[Records contained in a dataset]
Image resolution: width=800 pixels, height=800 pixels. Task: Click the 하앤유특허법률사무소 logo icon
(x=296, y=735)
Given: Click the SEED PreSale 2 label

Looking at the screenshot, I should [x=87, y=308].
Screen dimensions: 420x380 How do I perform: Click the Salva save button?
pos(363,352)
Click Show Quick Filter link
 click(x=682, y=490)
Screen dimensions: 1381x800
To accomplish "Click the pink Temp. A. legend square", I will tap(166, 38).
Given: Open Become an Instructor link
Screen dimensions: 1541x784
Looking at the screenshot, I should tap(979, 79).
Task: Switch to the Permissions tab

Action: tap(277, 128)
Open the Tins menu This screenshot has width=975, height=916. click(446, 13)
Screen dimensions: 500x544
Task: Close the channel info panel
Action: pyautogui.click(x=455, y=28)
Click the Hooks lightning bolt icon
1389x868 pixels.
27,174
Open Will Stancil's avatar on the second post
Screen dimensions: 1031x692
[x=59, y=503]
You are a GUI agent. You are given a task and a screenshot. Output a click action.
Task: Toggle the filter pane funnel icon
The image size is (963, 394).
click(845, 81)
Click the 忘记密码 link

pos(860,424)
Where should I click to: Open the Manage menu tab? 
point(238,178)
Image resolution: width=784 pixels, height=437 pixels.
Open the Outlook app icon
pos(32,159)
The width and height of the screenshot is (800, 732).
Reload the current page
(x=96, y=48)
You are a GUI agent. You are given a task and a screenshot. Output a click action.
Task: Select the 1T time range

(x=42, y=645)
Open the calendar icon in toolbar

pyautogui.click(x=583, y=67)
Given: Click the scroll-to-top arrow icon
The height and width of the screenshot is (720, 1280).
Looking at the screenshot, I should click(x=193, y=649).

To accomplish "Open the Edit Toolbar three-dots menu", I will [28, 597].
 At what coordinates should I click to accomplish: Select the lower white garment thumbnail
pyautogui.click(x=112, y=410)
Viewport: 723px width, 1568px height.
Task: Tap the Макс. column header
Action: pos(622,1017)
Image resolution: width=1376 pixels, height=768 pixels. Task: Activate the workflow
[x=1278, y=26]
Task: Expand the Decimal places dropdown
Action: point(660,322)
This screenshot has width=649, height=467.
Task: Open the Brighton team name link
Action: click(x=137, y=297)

| BRIEF |
Exactly as written, transcribe every line shown above.

| RESPONSE TO THE TASK |
Image resolution: width=800 pixels, height=800 pixels. Task: Click the 하앤유특허법률사무소 logo icon
(x=296, y=735)
Given: Click the SEED PreSale 2 label

Looking at the screenshot, I should [x=87, y=308].
Screen dimensions: 420x380 How do I perform: Click the Salva save button?
pos(363,352)
Click Show Quick Filter link
 click(x=682, y=490)
Screen dimensions: 1381x800
To accomplish "Click the pink Temp. A. legend square", I will tap(166, 38).
Given: Open Become an Instructor link
Screen dimensions: 1541x784
Looking at the screenshot, I should tap(979, 79).
Task: Switch to the Permissions tab

Action: tap(277, 128)
Open the Tins menu This screenshot has width=975, height=916. click(446, 13)
Screen dimensions: 500x544
Task: Close the channel info panel
Action: pyautogui.click(x=455, y=28)
Click the Hooks lightning bolt icon
1389x868 pixels.
27,174
Open Will Stancil's avatar on the second post
Screen dimensions: 1031x692
[x=59, y=503]
You are a GUI agent. You are given a task and a screenshot. Output a click action.
Task: Toggle the filter pane funnel icon
The image size is (963, 394).
click(845, 81)
Click the 忘记密码 link

pos(860,424)
Where should I click to: Open the Manage menu tab? 
point(238,178)
Image resolution: width=784 pixels, height=437 pixels.
Open the Outlook app icon
pos(32,159)
The width and height of the screenshot is (800, 732).
Reload the current page
(x=96, y=48)
You are a GUI agent. You are given a task and a screenshot. Output a click action.
Task: Select the 1T time range

(x=42, y=645)
Open the calendar icon in toolbar

pyautogui.click(x=583, y=67)
Given: Click the scroll-to-top arrow icon
The height and width of the screenshot is (720, 1280).
Looking at the screenshot, I should click(x=193, y=649).

To accomplish "Open the Edit Toolbar three-dots menu", I will [28, 597].
 At what coordinates should I click to accomplish: Select the lower white garment thumbnail
pyautogui.click(x=112, y=410)
Viewport: 723px width, 1568px height.
Task: Tap the Макс. column header
Action: pos(622,1017)
Image resolution: width=1376 pixels, height=768 pixels. Task: Activate the workflow
[x=1278, y=26]
Task: Expand the Decimal places dropdown
Action: point(660,322)
This screenshot has width=649, height=467.
Task: Open the Brighton team name link
Action: click(x=137, y=297)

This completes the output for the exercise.